Trump plumbs new depths in Clinton bashing
Republican front-runner mocks her bathroom break, uses vulgar Yiddish word
WASHINGTON— The speech was already vulgar before Donald Trump got around to the Yiddish word for penis.
Hillary Clinton was late returning from a bathroom break during the Democratic presidential debate on Saturday. Trump, the Republican front-runner, claimed on Facebook that this was a sign of a serious character flaw.
Par for the course, this election. Then, at a rally in Michigan on Monday, Trump revealed his real complaint. Clinton had used the toilet. “I know where she went. It’s disgusting, I don’t want to talk about it,” Trump said. “No, it’s too disgusting. Don’t say it, it’s disgusting.”
That turned out to be only the second-crudest moment of the night. Soon after, Trump discussed Clinton’s failed 2008 campaign against Barack Obama.
“She was favoured to win, and she got schlonged,” he said, turning the vulgar Yiddish noun into a vulgar verb. “She lost.”
Unabashed sexism. Not a hint of a backlash from the Republican grassroots.
There was a time, way back in the summer, when Trump’s outrages would produce a round of maybe-he-finally-went-too-far wishful thinking from the party establishment. No longer. To Trump’s admirers, it is now clear, his disregard for the rules of campaign rhetoric is more evidence of his independence from a failed political system.

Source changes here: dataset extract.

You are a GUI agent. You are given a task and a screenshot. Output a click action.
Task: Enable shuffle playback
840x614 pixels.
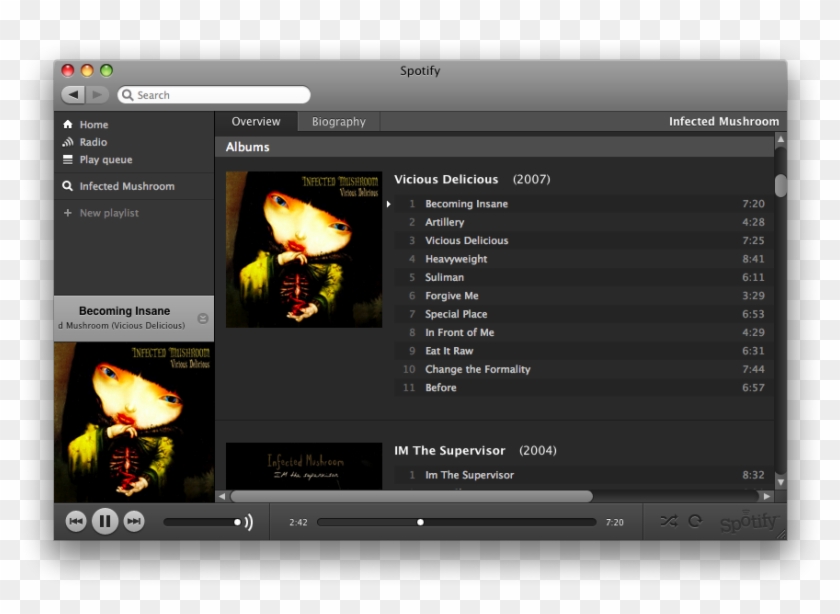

His offensiveness doesn’t detract from his appeal. It is his appeal.
“There is a defiance in the language which is part of his shtick,” said Allan Louden, a Wake Forest University professor who teaches political communication. “Less formal language signals one is an ‘outsider’ from the ones cussed out, an attribute golden in this election cycle.”
These are not spontaneous outbursts. Trump, by all indications, is making a conscious effort to add profanity to his speeches.
He promises to “bomb the s---” out of the Islamic State. He calls criticism “bulls---.” Would he bring back waterboarding? You can “bet your ass-end” he would.
All of the swearing serves to reinforce his brand: politically incorrect straight shooter. In a September poll, 62 per cent of Republicans said Trump “tells it like it is.” By November, even Rand Paul and Jeb Bush were using mild obscenities.
“It has the same appeal that a lot of the other things that he does has, which is it makes it seem like he’s unstudied, he’s unprepared, he’s just telling you what he really thinks. Which people seem to respond to,” said Jennifer Mercieca, a Texas A&M University historian of U.S. political discourse.
Trump’s potty mouth is not without risk: he already has a lower approval rating among women than men, and he is struggling with religious conservatives. But it may be a particularly good fit for his base. His rise has been powered by angry lower-income white men with a high school diploma or less.
Cursing, Mercieca said, is a way of establishing an “in-group.” By using forbidden words, she said, the billionaire is telling his supporters, “I feel comfortable enough with you to be able to let my guard down.”
Trump’s primary strategic calculation might be even simpler: every violation of public norms earns him free media coverage. By being uncouth for a moment or two, Louden said, he can “suck all the oxygen out of the room,” depriving his rivals of the attention they need to catch him.
Harvard linguist Steven Pinker suggested to the Washington Post that Trump might have mistaken “schlonged” for an innocent Yiddish word. Others are doubtful. It probably doesn’t matter.
On a quiet news day just before the campaign slows for the holidays, there he was, dominating the headlines again.